[Dataset entries]
○ ○ ○
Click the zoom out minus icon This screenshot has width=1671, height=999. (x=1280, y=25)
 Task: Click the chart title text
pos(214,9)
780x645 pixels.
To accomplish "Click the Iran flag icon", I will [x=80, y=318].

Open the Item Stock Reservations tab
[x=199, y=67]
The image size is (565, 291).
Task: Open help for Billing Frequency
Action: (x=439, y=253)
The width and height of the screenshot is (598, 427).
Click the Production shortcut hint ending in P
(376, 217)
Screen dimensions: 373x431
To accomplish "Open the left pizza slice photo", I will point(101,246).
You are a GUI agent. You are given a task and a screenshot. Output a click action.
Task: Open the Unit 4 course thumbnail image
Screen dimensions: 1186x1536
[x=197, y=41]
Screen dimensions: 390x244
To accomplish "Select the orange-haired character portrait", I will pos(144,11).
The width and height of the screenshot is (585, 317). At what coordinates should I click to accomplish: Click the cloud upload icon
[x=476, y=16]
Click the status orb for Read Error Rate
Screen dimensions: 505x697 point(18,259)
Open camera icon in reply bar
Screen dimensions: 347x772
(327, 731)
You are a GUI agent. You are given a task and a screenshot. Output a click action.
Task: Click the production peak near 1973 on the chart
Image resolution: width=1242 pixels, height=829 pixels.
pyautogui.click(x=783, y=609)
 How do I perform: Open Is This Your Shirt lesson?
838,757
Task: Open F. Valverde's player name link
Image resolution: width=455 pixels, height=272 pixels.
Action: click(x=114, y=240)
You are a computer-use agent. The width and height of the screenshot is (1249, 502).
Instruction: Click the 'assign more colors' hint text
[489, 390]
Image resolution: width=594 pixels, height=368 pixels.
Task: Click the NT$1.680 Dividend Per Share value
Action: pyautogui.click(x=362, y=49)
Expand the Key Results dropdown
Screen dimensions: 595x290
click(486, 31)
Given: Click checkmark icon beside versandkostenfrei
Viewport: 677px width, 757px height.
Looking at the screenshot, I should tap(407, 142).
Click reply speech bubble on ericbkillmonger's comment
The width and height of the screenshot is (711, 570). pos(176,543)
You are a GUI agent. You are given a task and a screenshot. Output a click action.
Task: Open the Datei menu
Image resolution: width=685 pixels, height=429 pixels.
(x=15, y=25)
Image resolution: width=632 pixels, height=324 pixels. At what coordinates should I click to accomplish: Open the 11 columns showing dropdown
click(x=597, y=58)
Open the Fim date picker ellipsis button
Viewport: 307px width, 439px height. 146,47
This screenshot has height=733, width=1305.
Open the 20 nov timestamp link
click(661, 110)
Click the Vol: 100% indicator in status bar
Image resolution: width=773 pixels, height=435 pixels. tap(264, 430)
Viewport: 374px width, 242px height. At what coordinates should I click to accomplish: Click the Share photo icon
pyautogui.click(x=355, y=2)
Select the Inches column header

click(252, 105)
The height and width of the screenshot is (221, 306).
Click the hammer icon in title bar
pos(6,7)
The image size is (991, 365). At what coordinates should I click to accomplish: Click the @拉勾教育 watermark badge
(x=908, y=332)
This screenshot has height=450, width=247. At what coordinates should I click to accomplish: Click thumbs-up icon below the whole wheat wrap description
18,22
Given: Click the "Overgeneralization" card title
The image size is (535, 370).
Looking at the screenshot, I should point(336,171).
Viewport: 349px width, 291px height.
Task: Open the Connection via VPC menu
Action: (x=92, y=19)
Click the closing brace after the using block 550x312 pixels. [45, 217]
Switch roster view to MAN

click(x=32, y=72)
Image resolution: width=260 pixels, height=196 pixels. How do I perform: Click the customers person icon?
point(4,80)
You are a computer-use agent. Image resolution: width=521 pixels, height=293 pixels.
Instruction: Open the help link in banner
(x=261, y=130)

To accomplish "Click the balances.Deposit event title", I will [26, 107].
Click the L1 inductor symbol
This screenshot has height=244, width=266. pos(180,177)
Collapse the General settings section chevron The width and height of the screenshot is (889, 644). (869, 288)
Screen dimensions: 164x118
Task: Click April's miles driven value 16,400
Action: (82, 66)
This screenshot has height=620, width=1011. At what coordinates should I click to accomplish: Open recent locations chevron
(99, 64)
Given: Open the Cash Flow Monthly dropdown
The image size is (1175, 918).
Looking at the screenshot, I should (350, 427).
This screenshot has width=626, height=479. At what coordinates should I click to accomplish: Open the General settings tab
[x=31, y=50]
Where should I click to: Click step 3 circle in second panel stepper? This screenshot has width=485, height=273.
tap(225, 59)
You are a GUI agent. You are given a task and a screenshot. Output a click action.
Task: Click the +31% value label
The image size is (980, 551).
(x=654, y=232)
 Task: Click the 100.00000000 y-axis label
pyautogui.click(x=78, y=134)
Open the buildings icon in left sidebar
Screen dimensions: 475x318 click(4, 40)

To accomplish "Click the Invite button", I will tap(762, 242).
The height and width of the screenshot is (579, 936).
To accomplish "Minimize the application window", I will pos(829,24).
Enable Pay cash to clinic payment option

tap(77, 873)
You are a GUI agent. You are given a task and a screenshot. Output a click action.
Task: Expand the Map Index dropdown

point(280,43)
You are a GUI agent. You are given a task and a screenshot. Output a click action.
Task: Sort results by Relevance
○ ○ ○
**YOUR TASK:** The response must contain every entry, each one identical to the original.

**FINAL ANSWER:**
Click the zoom out minus icon This screenshot has width=1671, height=999. (x=1280, y=25)
 Task: Click the chart title text
pos(214,9)
780x645 pixels.
To accomplish "Click the Iran flag icon", I will [x=80, y=318].

Open the Item Stock Reservations tab
[x=199, y=67]
The image size is (565, 291).
Task: Open help for Billing Frequency
Action: (x=439, y=253)
The width and height of the screenshot is (598, 427).
Click the Production shortcut hint ending in P
(376, 217)
Screen dimensions: 373x431
To accomplish "Open the left pizza slice photo", I will point(101,246).
You are a GUI agent. You are given a task and a screenshot. Output a click action.
Task: Open the Unit 4 course thumbnail image
Screen dimensions: 1186x1536
[x=197, y=41]
Screen dimensions: 390x244
To accomplish "Select the orange-haired character portrait", I will pos(144,11).
The width and height of the screenshot is (585, 317). At what coordinates should I click to accomplish: Click the cloud upload icon
[x=476, y=16]
Click the status orb for Read Error Rate
Screen dimensions: 505x697 point(18,259)
Open camera icon in reply bar
Screen dimensions: 347x772
(327, 731)
You are a GUI agent. You are given a task and a screenshot. Output a click action.
Task: Click the production peak near 1973 on the chart
Image resolution: width=1242 pixels, height=829 pixels.
pyautogui.click(x=783, y=609)
 How do I perform: Open Is This Your Shirt lesson?
838,757
Task: Open F. Valverde's player name link
Image resolution: width=455 pixels, height=272 pixels.
Action: click(x=114, y=240)
You are a computer-use agent. The width and height of the screenshot is (1249, 502).
Instruction: Click the 'assign more colors' hint text
[489, 390]
Image resolution: width=594 pixels, height=368 pixels.
Task: Click the NT$1.680 Dividend Per Share value
Action: pyautogui.click(x=362, y=49)
Expand the Key Results dropdown
Screen dimensions: 595x290
click(486, 31)
Given: Click checkmark icon beside versandkostenfrei
Viewport: 677px width, 757px height.
Looking at the screenshot, I should tap(407, 142).
Click reply speech bubble on ericbkillmonger's comment
The width and height of the screenshot is (711, 570). pos(176,543)
You are a GUI agent. You are given a task and a screenshot. Output a click action.
Task: Open the Datei menu
Image resolution: width=685 pixels, height=429 pixels.
(x=15, y=25)
Image resolution: width=632 pixels, height=324 pixels. At what coordinates should I click to accomplish: Open the 11 columns showing dropdown
click(x=597, y=58)
Open the Fim date picker ellipsis button
Viewport: 307px width, 439px height. 146,47
This screenshot has height=733, width=1305.
Open the 20 nov timestamp link
click(661, 110)
Click the Vol: 100% indicator in status bar
Image resolution: width=773 pixels, height=435 pixels. tap(264, 430)
Viewport: 374px width, 242px height. At what coordinates should I click to accomplish: Click the Share photo icon
pyautogui.click(x=355, y=2)
Select the Inches column header

click(252, 105)
The height and width of the screenshot is (221, 306).
Click the hammer icon in title bar
pos(6,7)
The image size is (991, 365). At what coordinates should I click to accomplish: Click the @拉勾教育 watermark badge
(x=908, y=332)
This screenshot has height=450, width=247. At what coordinates should I click to accomplish: Click thumbs-up icon below the whole wheat wrap description
18,22
Given: Click the "Overgeneralization" card title
The image size is (535, 370).
Looking at the screenshot, I should point(336,171).
Viewport: 349px width, 291px height.
Task: Open the Connection via VPC menu
Action: (x=92, y=19)
Click the closing brace after the using block 550x312 pixels. [45, 217]
Switch roster view to MAN

click(x=32, y=72)
Image resolution: width=260 pixels, height=196 pixels. How do I perform: Click the customers person icon?
point(4,80)
You are a computer-use agent. Image resolution: width=521 pixels, height=293 pixels.
Instruction: Open the help link in banner
(x=261, y=130)

To accomplish "Click the balances.Deposit event title", I will [26, 107].
Click the L1 inductor symbol
This screenshot has height=244, width=266. pos(180,177)
Collapse the General settings section chevron The width and height of the screenshot is (889, 644). (869, 288)
Screen dimensions: 164x118
Task: Click April's miles driven value 16,400
Action: (82, 66)
This screenshot has height=620, width=1011. At what coordinates should I click to accomplish: Open recent locations chevron
(99, 64)
Given: Open the Cash Flow Monthly dropdown
The image size is (1175, 918).
Looking at the screenshot, I should (350, 427).
This screenshot has width=626, height=479. At what coordinates should I click to accomplish: Open the General settings tab
[x=31, y=50]
Where should I click to: Click step 3 circle in second panel stepper? This screenshot has width=485, height=273.
tap(225, 59)
You are a GUI agent. You are given a task and a screenshot. Output a click action.
Task: Click the +31% value label
The image size is (980, 551).
(x=654, y=232)
 Task: Click the 100.00000000 y-axis label
pyautogui.click(x=78, y=134)
Open the buildings icon in left sidebar
Screen dimensions: 475x318 click(4, 40)

To accomplish "Click the Invite button", I will tap(762, 242).
The height and width of the screenshot is (579, 936).
To accomplish "Minimize the application window", I will pos(829,24).
Enable Pay cash to clinic payment option

tap(77, 873)
You are a GUI agent. You are given a task and a screenshot. Output a click action.
Task: Expand the Map Index dropdown

point(280,43)
You are a GUI agent. You are given a task and a screenshot. Output a click action.
Task: Sort results by Relevance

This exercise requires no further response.